Restricted Boltzmann Machines for Modelling Physical Systems: Theory and Applications to Proteins – RBMPro
First-principle approaches to the modelling of complex physical systems, i.e. with strong and heterogeneous interactions, have often produced limited progress so far. An example is provided by proteins: despite intensive studies, accurate models capable of predicting how proteins fold, interact with other molecules, or change properties upon modifications of one or more of their amino acids (the so-called mutational landscape) are still out-of-reach, except for short proteins. It is therefore tempting to use machine learning, the science of automatic extraction of information from data, to help model complex systems. In the present project, we will concentrate on Restricted Boltzmann Machines (RBM), a fundamental architecture in unsupervised machine learning. In the simplest formulation, a RBM is a Boltzmann machine on a bipartite graph, with a visible layer that represents the data, connected to a hidden layer meant to extract and explain the statistical features of the data.
The objectives of RBMPro are two-fold and complementary: (1) exploit and push forward the conceptual and technical wealth of statistical physics to understand how RBM work and learn from data; (2) use and extend the technical wealth of molecular biology and screening technologies to generate the high-throughput and quantitative data necessary to apply and evaluate RBMs in the challenging problem of protein sequence to function relation, using the trypsin enzyme as a model system. Our project is therefore theoretical, experimental and computational. We expect that it will bring great benefits to the modelling of the structural and functional properties of proteins, and will help turn machine learning, whose importance is growing at an impressive pace, into a controlled and practical tool to model complex physical systems.

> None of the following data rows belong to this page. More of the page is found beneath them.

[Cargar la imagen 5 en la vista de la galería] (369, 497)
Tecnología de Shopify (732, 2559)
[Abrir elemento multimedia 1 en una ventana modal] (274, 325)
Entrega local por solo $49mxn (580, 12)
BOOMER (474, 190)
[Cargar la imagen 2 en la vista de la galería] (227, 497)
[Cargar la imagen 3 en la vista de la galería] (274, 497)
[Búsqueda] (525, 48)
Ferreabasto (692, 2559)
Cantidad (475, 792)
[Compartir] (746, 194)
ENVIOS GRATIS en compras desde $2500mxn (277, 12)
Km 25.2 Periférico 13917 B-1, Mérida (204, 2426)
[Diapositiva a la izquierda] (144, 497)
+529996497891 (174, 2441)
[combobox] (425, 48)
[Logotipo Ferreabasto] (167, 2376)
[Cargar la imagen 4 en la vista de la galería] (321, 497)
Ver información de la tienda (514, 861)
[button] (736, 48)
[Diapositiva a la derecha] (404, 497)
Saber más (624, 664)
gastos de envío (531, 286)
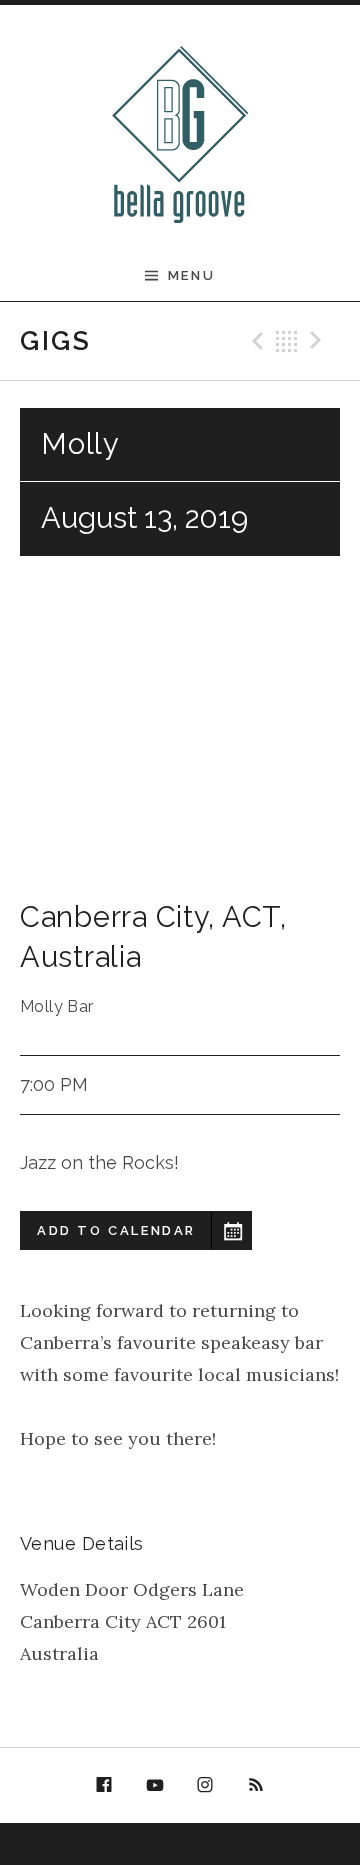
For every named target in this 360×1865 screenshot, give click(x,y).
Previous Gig (255, 341)
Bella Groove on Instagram (206, 1788)
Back (287, 341)
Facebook (104, 1786)
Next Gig (319, 341)
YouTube (155, 1786)
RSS (256, 1786)
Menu (191, 275)
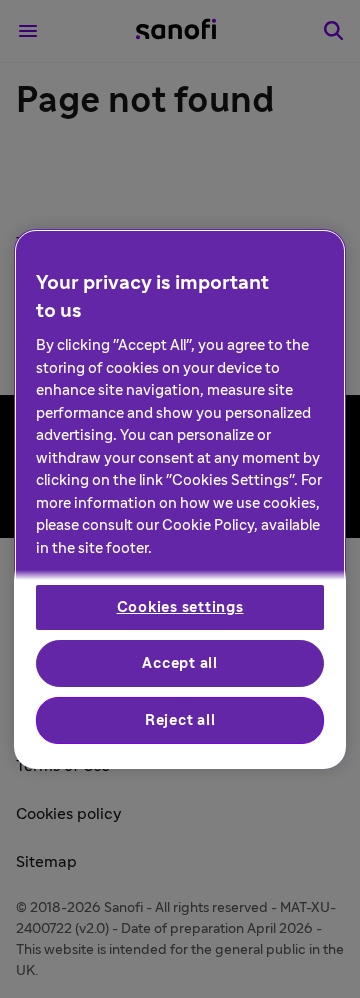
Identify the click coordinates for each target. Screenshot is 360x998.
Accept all (180, 663)
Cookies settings (180, 607)
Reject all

RBMPro will be led by R. Monasson, Director of Research at CNRS, hosted by the Laboratory of Theoretical Physics at Ecole Normale Superieure (ENS). R.M. is a specialist of the statistical physics of disordered systems, and of its interdisciplinary applications, in particular to computer science, machine learning, and to biological systems (genomics, neuroscience). The realization of the project will be shared between the theory team in the Physics Department at ENS (S. Cocco and R.M.) and the experimental/computational team (C. Nizak and O. Rivoire) at College de France (CdF), who has recently acquired equipment for state-of-the-art microfluidics techniques and large-scale mutagenesis experiments. S.C. develops statistical physics models and inference methods for biological data analysis, in particular for protein science and neuroscience; C.N. develops and performs high-throughput screening by phage display and droplet microfluidics combined with high-throughput sequencing; O.R. studies molecular evolution by combining statistical analyses of sequence data, theoretical models and in vitro evolution.
Monsieur remi MONASSON (Lab. Theoretical & Statistical Physics ENS - UMR 8549-8550)
The author of this summary is the project coordinator, who is responsible for the content of this summary. The ANR declines any responsibility as for its contents.
CIRB CNRS UMR7241 - INSERM U1050 Equipe "Biologie statistique" (Centre interdisciplinaire de recherche en biologie)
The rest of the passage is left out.